TASKS TO COMPLETE ▸
**A)** In the article on HNA's advisers, why are Bank of America's dealmakers avoiding advisory and financing work for the group? Answer in one to three sentences.
**B)** Carry on the article about HNA and the banks that advised it, starting after its final sentence.

HNA and its affiliates have worked with more than two dozen financial advisers since the start of 2015 as the group’s investments in companies including Hilton Worldwide Holdings Inc. and Deutsche Bank AG turned it into a symbol of China’s overseas ambitions.

 

 

Its largesse has benefited firms of all stripes, from global giants like Morgan Stanley to boutiques including Rothschild. The serial acquirer also hired players from its home market, including China International Capital Corp., and at least two firms in which HNA itself owned a stake.

 

On top of advisory fees, some banks won business from HNA by providing financing structures that limited the company’s cash outlays for acquisitions. During the buying binge, HNA announced a deal every two weeks on average.

 

The conglomerate worked with UBS Group AG more often than any other bank, according to data compiled by Bloomberg. The Swiss firm advised on or helped finance at least nine acquisitions totaling more than $26.3 billion, including stakes in an airline catering provider and Brazil’s third-largest carrier.

 

JPMorgan was involved in at least six transactions worth a combined $25.8 billion, while Barclays had a role in four HNA acquisitions valued at $16.8 billion, the Bloomberg-compiled data show. Morgan Stanley worked with businesses controlled by HNA on two deals totaling $14.5 billion, and Deutsche Bank helped arrange debt backing two purchases worth a combined $8.7 billion, according to the data.

 

“Bankers loved doing deals with them,” Christopher Balding, a professor at Peking University’s HSBC Business School, said by phone.

 

Representatives for HNA, Barclays and CICC didn’t immediately respond to requests for comment. Deutsche Bank, JPMorgan, Morgan Stanley and UBS declined to comment, while a representative for Rothschild had no immediate comment.

 

Some advisers have distanced themselves from HNA as scrutiny of the company at home and abroad has intensified. Bank of America Corp.’s dealmakers are steering clear of advisory and financing work for the group because they are unable to get internal approvals, people with knowledge of the matter said in July.

COLLECTED DATA ▸
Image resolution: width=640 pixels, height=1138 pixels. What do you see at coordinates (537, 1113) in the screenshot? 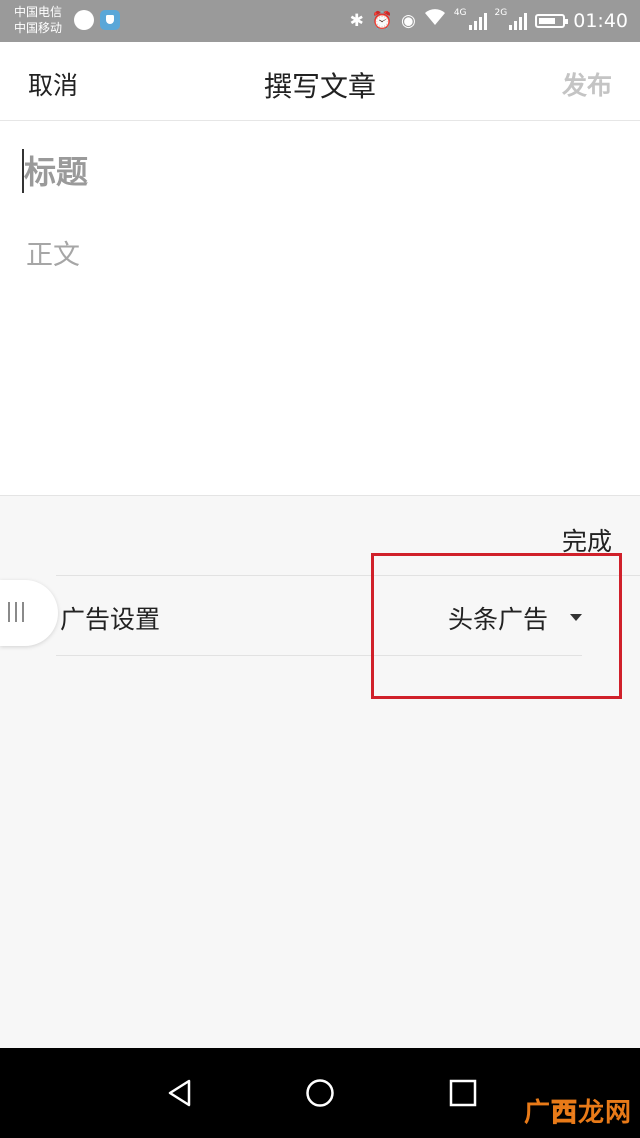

OUTPUTS FOR THE TASKS ▸
**A)** Bank of America's dealmakers are avoiding that work because they cannot get internal approvals. This comes as scrutiny of HNA has intensified at home and abroad.

**B)**
HSBC Holdings Plc also told its bankers to stop pursuing HNA business due to concerns over its heavy debt load, people with knowledge of the matter said in December. Morgan Stanley avoids advising HNA at the parent company level, and even internal compliance teams at UBS have begun asking more questions about dealings with the company, Bloomberg has reported.

 

For those who still want HNA’s business, there will be plenty of opportunities. Chief Executive Officer Adam Tan said in November that the conglomerate is considering selling holdings in industries facing Chinese government restrictions. That followed an official clampdown on outbound acquisitions that ensnared several privately-owned Chinese conglomerates, including HNA and Dalian Wanda Group Co. Several listed HNA units have since halted their shares, pending restructuring announcements.

 

The Chinese company is marketing $4 billion of U.S. commercial properties and has approached brokers about a possible sale of two London office towers, people with knowledge of the matter said. In January, HNA offloaded its stake in shipping company Dorian LPG Ltd. and flipped a Sydney building to Blackstone. It’s also planning to sell a minority stake in a Chinese brokerage.

 

The company may have to accept what suitors offer because it’s under pressure to raise funds, according to United First’s Tang. That’s good news for bankers, even if it means HNA will take a hit on pricing.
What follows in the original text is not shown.